Nathan Green: We reduced time by using online quoting. Otherwise it’s a massive amount of work.
Lorraine Farnon: Online is vital to our business. A total of 30% of our corporate business is done online and 25% of consumer is through the web.
In-car gadgets, ranging from phones to sat-nav, are a significant distraction for drivers. Do your drivers have access to this equipment and if so what issues has it caused and how are you tackling them?
Nathan Green: We don’t advocate hands-free kits of any description, although we do allow Bluetooth options.
Julie Ward: Our drivers can receive a hands-free call, but not make one.
David Dilkes: The problem is equipment getting stolen. We’ve had two sat-nav units taken, one was left on display. We’ve also had laptops stolen from cars, including when the vehicle’s been parked in a hotel car park.

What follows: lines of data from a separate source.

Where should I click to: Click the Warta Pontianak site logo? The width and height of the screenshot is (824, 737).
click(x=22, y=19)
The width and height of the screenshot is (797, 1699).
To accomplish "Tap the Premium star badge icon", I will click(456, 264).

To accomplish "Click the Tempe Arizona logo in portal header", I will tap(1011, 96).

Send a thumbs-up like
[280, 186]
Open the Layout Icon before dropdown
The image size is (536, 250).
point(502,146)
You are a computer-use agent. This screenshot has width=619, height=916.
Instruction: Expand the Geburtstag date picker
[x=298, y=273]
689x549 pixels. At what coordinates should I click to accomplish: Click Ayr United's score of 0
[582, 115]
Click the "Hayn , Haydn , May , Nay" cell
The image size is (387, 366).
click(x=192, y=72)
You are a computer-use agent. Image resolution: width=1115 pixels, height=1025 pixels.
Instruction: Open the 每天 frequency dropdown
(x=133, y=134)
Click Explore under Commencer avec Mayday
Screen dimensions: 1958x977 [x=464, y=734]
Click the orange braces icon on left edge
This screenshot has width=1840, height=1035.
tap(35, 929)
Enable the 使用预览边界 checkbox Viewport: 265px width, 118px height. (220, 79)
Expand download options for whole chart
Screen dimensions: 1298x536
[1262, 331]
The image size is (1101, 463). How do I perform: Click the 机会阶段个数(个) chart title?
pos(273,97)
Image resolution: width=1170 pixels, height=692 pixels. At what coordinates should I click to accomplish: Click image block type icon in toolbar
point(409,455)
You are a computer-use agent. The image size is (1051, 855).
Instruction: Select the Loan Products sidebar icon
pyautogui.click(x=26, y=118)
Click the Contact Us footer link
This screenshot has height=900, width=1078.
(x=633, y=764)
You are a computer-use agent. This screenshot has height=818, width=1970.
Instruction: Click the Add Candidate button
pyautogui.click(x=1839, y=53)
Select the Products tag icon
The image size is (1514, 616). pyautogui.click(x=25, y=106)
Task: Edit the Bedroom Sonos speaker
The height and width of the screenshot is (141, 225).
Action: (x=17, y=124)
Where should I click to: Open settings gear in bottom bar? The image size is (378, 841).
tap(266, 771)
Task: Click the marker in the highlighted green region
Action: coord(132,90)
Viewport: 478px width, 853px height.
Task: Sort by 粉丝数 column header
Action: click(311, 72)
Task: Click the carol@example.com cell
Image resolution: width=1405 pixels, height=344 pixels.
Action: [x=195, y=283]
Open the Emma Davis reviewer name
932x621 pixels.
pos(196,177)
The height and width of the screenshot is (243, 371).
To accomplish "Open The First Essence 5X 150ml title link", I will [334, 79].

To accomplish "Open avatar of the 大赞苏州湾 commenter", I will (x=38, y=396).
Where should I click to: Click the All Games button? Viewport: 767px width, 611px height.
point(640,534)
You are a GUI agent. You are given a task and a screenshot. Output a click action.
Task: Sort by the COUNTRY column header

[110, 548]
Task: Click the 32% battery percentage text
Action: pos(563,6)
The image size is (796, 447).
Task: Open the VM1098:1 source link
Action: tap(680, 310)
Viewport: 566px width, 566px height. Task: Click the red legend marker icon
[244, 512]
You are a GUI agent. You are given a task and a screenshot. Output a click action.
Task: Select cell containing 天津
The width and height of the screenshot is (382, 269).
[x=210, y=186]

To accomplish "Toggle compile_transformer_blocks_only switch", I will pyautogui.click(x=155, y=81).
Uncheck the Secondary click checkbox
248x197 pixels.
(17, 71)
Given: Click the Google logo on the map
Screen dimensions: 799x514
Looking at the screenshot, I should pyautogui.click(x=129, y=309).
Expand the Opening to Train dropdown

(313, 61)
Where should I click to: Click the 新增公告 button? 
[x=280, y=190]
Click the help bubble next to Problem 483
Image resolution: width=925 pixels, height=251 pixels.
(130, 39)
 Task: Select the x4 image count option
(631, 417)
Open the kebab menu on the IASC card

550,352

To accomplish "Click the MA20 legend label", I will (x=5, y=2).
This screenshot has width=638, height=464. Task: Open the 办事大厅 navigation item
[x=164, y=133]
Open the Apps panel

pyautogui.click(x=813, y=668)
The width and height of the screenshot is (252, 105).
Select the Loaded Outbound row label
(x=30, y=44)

Leigh Weston: Our drivers are not allowed to leave equipment in their boots overnight. Sat-nav has to be programmed before they start moving.
Kevin Boxall: We’ve had incidents of smash-and-grab at traffic lights. It’s always going to be an issue.
Smoking in company vans is banned in Scotland, while drivers can’t smoke in company cars or vans in Ireland. With smoking bans set to arrive in England next year, what is your company doing about its policies?
Leigh Weston: We don’t allow smoking in any of our cars.
Julie Ward: Our policy says we prefer drivers not to smoke in cars because it affects the residual value. We have stickers on the window asking the public to call us if they see one of our drivers smoking.
Lorraine Farnon: Where there is not an enforced law it is very difficult for us. Enforcing it where there is law is difficult too. We put stickers on dashboards in vans reminding drivers not to smoke in Scotland.
David Dilkes: Smoking in vehicles is a health and safety issue – is it not careless driving?
Ian Woolley: It’s ridiculous to have one law in Scotland and another in England. Just ban it.
If there was one new service a company could provide you to help you do your job better, what
would it be?
Ian Woolley: Comparing lease costs from different companies can be time-wasting. Something to help us would be good.
Kevin Boxall: Tendering is quite tortuous too.